I’m floored by this review. To be honest, I’ve never heard myself talked about that way. To have a stranger pick out what they feel is a strength of mine is a weird feeling. A good feeling, but weird.

And yes, they do go on about the Shakespeare, saying: “… readers who may not have realized the novel they were reading would have more Shakespeare than they had read since high school.”

I’m okay with that.

A little bit romance novel, a little bit suspenseful thriller, and a thorough introduction to the world of women’s cycling, Wheeler by Sara Butler Zalesky is an enjoyable and well-written story of a strong female protagonist battling both physical and emotional challenges. Spanning just a few months in professional cyclist Loren MacKenzie’s life, Wheeler is a whirlwind of a read. It begins in the heat of her cycling competition season when she meets handsome actor, Graham Atherton, roadside after a well-timed popped tire and follows their blossoming romance as well as Loren’s cycling competitions across Europe. It’s not all easy riding for Graham and Loren though, as Zalesky weaves intricate relationships between Loren, her teammates, family, and a sinister former boyfriend who is dangerously obsessed with Loren.

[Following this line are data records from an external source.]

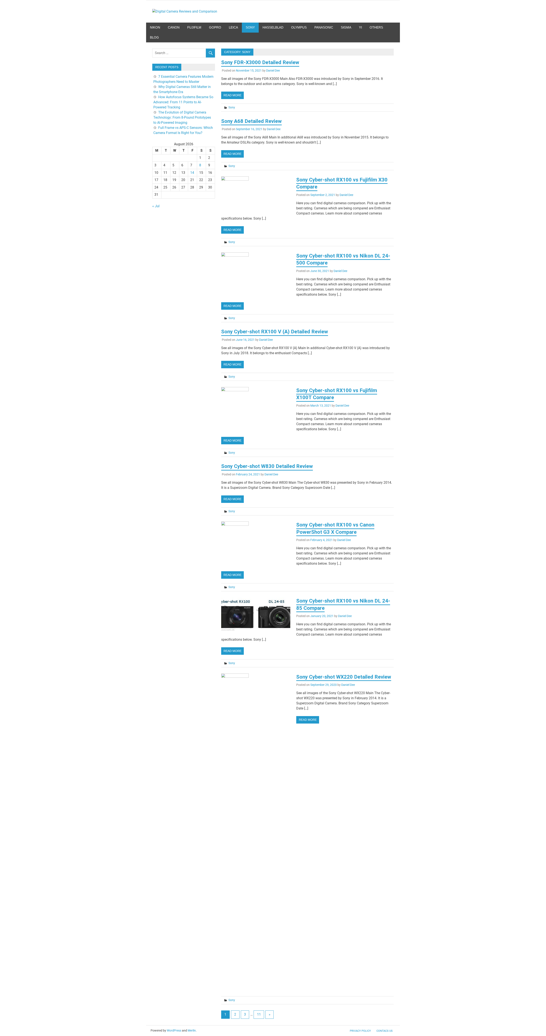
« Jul (156, 206)
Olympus (299, 27)
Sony (250, 27)
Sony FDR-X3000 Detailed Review (260, 62)
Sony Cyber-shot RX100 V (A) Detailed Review (274, 332)
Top (536, 1026)
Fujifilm (194, 27)
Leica (233, 27)
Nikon (155, 27)
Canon (174, 27)
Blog (154, 37)
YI (360, 27)
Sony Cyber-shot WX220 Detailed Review (343, 677)
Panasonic (323, 27)
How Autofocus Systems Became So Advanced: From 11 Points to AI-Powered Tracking (183, 102)
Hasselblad (273, 27)
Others (376, 27)
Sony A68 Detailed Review (251, 121)
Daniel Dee (273, 70)
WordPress (174, 1030)
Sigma (346, 27)
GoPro (215, 27)
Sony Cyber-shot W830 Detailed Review (267, 466)
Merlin (192, 1030)
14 (192, 173)
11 (259, 1014)
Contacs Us (384, 1030)
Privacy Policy (360, 1030)
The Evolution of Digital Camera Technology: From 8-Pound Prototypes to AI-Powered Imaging (182, 117)
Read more (232, 95)
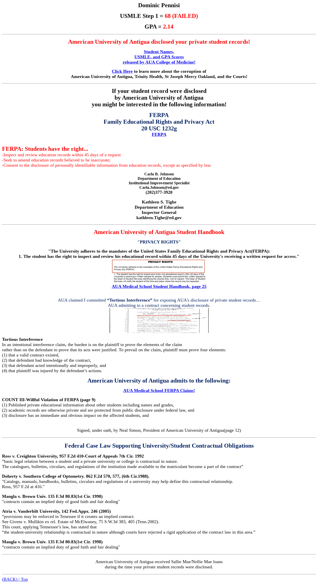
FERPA (159, 134)
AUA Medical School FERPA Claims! (159, 390)
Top (24, 579)
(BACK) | (11, 579)
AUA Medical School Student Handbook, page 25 (159, 286)
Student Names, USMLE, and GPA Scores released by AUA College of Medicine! (159, 57)
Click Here (122, 71)
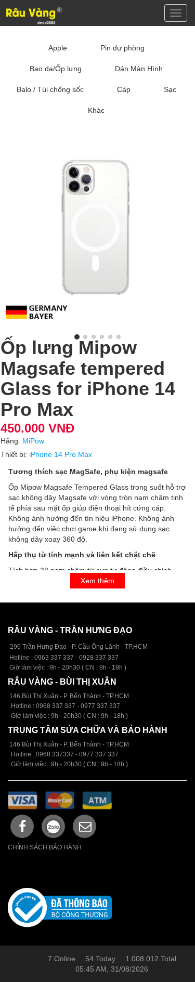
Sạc (170, 89)
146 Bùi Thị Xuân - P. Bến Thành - (57, 744)
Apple (57, 48)
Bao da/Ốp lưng (56, 68)
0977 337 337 (99, 754)
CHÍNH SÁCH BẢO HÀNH (45, 847)
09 (39, 706)
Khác (96, 110)
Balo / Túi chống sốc (50, 89)
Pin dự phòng (122, 48)
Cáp (124, 89)
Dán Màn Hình (139, 68)
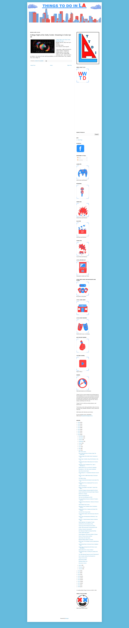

Readers who are familiar with professional cycling will doubtless appreciate Zalesky’s attention to the sport, and even readers who have no prior knowledge will enjoy learning about the strategy, training, and teamwork involved in cycling. Zalesky expertly creates a believable and enthralling team dynamic, following Loren and her team through both victories and crashes. Crafting relatable characters and developing story lines over the course of the novel is one of Zalesky’s strengths. Though the first half of the story feels rather one-dimensional with clichéd characters (the hyper-driven female athlete; the handsome, Shakespeare-quoting actor; the jealous ex-boyfriend), Zalesky develops her characters so that by the second half of the story, each of these characters has a well-defined history and far exceeds expectations.